======== Study material

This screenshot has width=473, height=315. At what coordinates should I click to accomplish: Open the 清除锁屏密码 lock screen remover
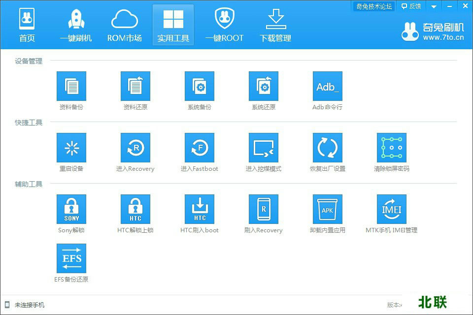click(x=391, y=147)
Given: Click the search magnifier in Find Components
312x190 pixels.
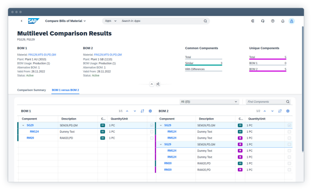Looking at the screenshot, I should point(288,102).
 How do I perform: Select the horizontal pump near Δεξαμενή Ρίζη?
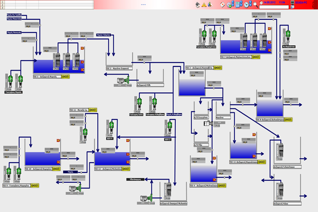point(121,80)
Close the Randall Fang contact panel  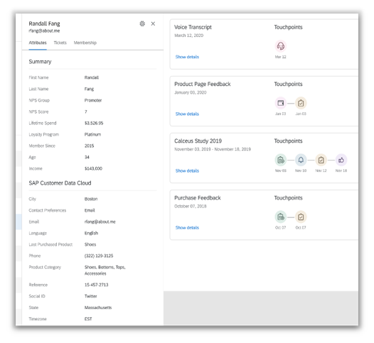pos(153,23)
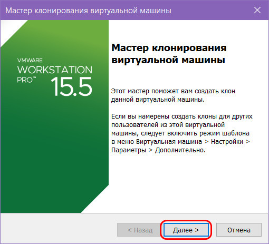Click the VMWARE logo text
Viewport: 269px width, 244px height.
(30, 60)
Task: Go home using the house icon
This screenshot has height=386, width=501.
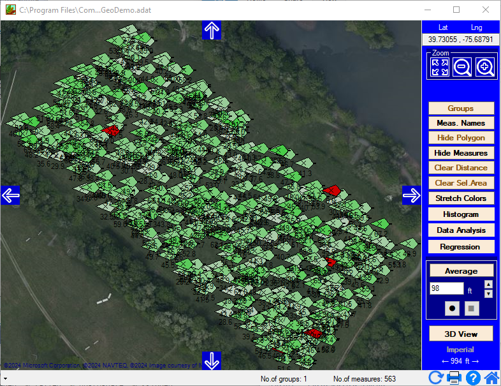Action: pyautogui.click(x=491, y=378)
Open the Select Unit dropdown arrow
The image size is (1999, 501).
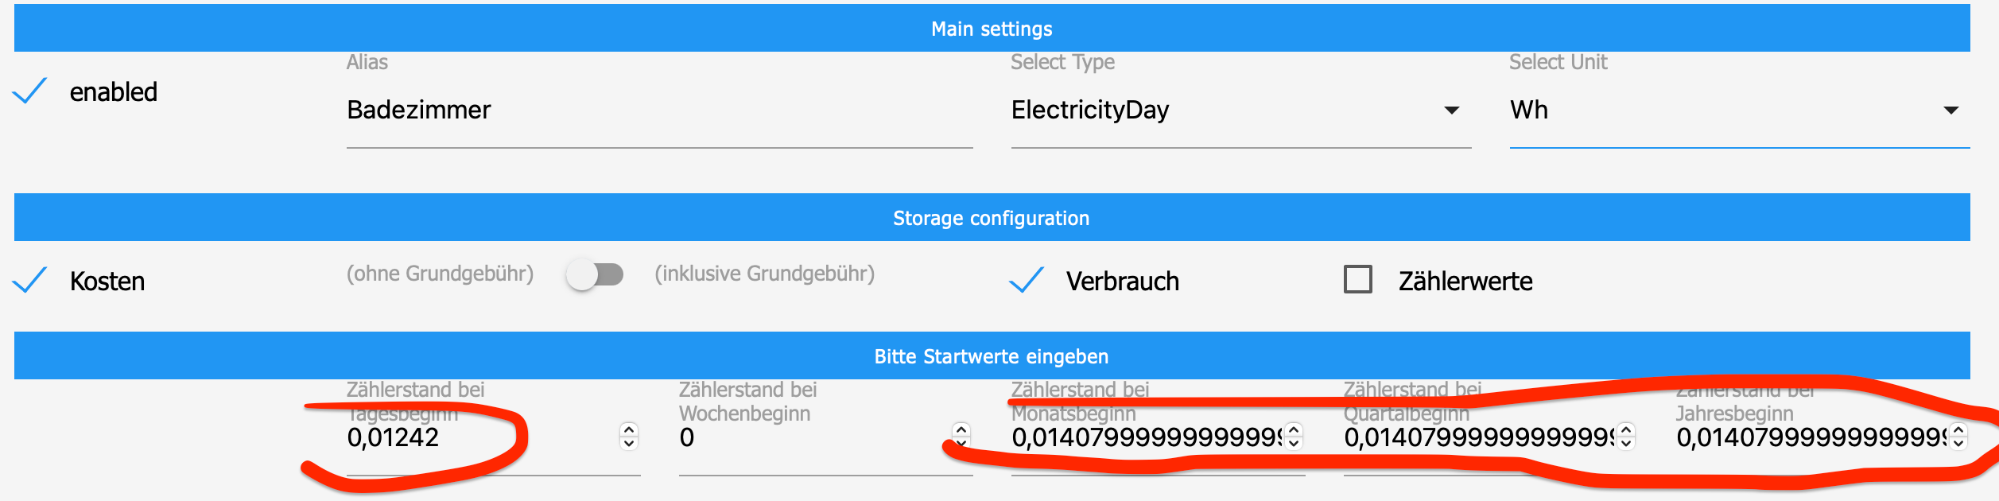pos(1951,111)
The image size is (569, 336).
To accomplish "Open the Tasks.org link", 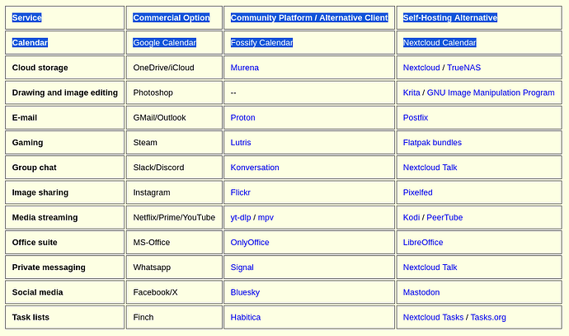I will point(488,317).
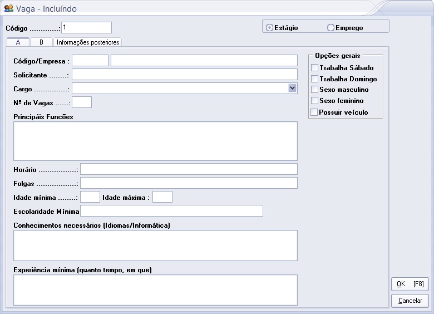The height and width of the screenshot is (314, 434).
Task: Switch to tab A
Action: click(18, 42)
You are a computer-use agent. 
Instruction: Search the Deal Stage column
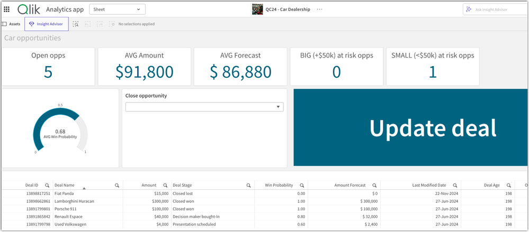click(248, 185)
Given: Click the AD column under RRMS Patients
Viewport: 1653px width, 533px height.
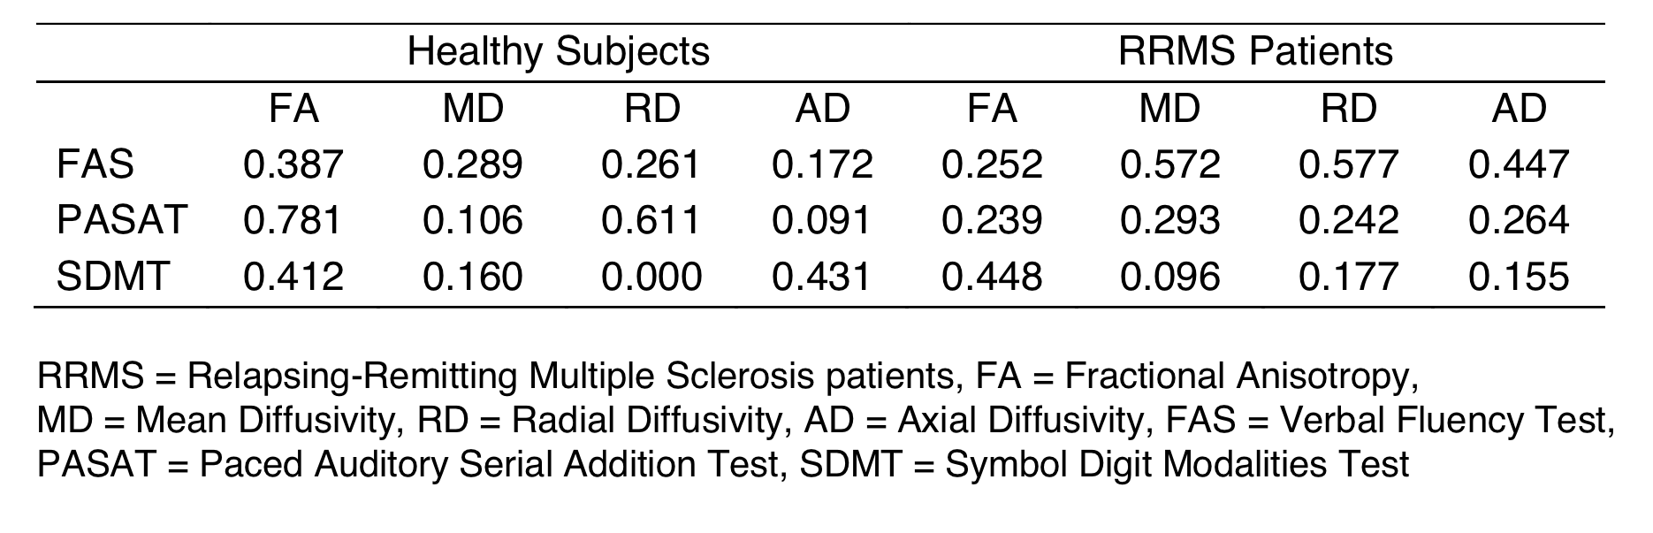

================

▸ Task to carry out: The answer is a bare number: how many lines of the records contain the string "Given"?

▸ Result for this task: 2